▶ STATED TASK: Count the lines below that contain the word "Where". Reply with only the number.

▶ MATERIAL FOR THE TASK:

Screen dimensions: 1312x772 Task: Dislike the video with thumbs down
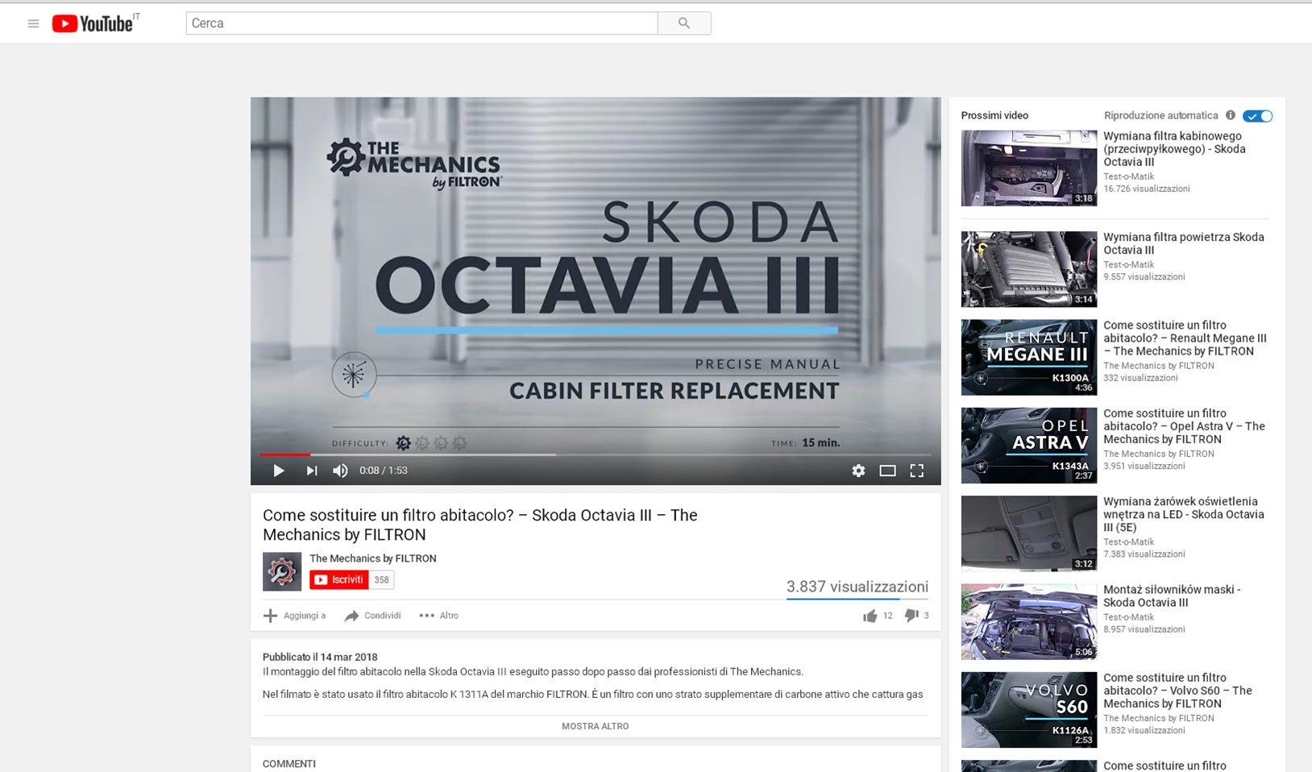(x=911, y=616)
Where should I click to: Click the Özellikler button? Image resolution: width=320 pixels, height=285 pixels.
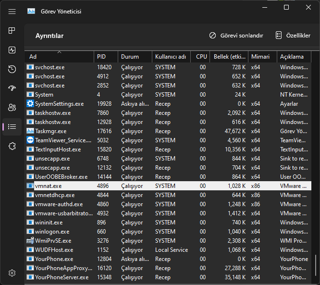293,36
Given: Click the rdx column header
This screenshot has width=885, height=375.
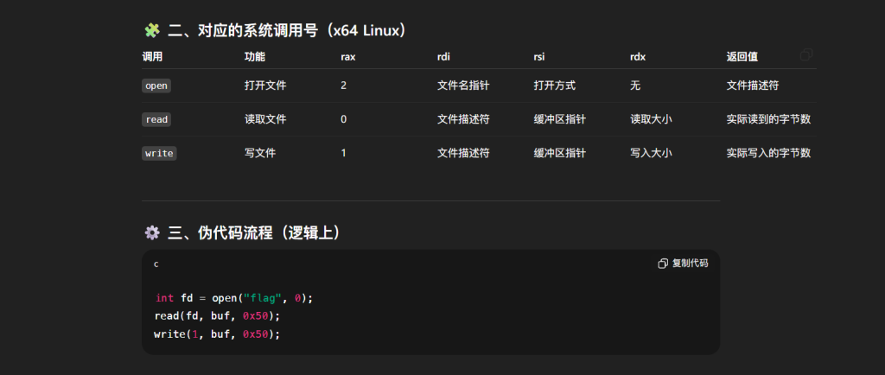Looking at the screenshot, I should click(638, 57).

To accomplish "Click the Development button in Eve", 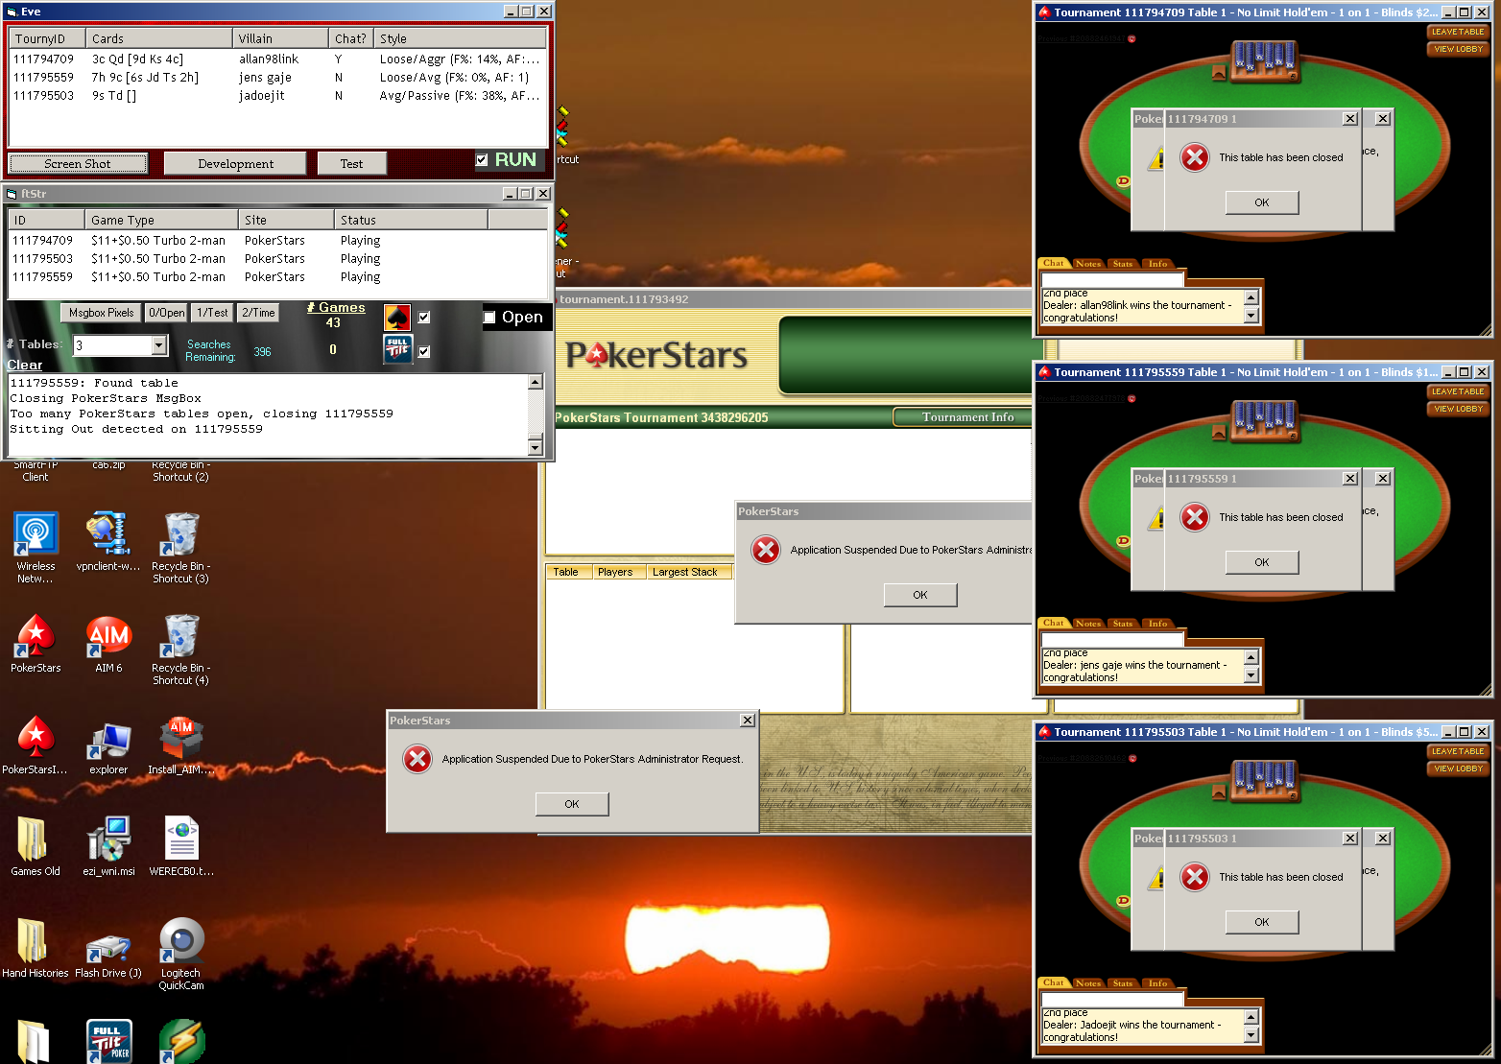I will coord(235,164).
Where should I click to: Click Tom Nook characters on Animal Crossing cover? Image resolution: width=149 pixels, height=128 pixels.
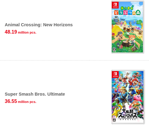click(x=129, y=30)
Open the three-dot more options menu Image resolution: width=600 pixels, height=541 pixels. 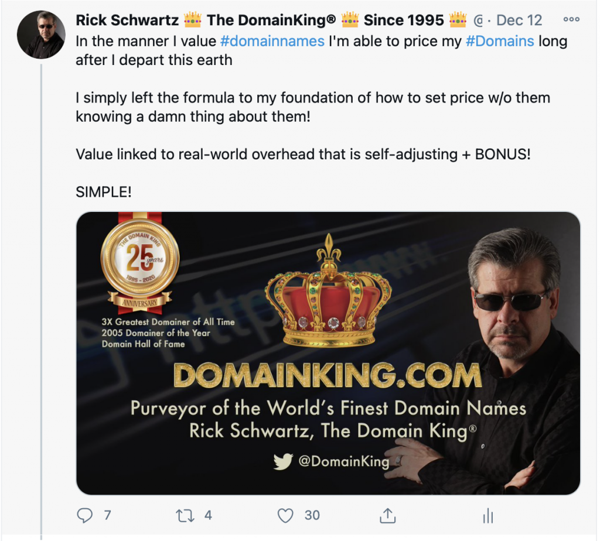[571, 19]
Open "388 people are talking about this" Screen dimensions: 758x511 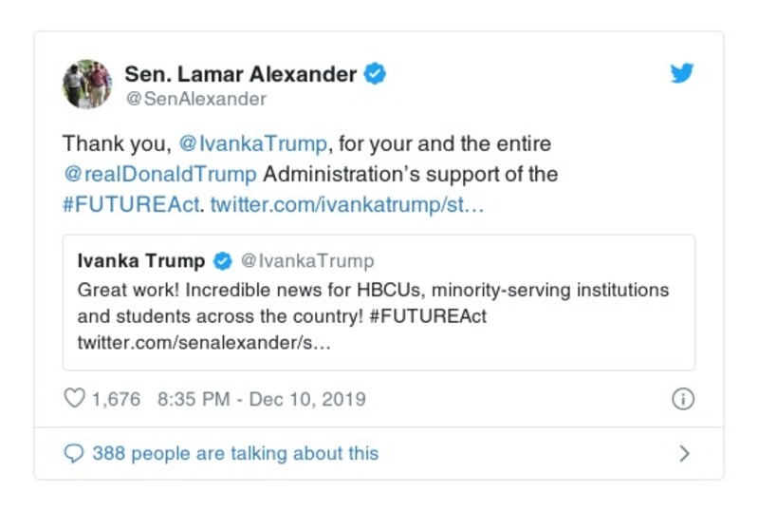(x=234, y=454)
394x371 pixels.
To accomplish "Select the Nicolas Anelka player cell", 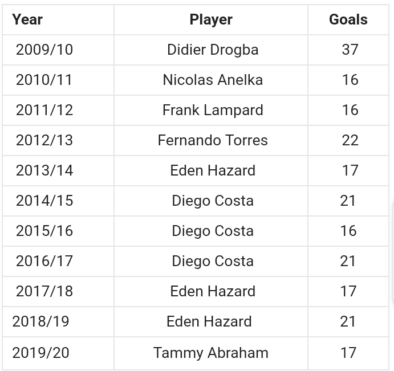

▶ RESULT FOR THIS EXERCISE: 2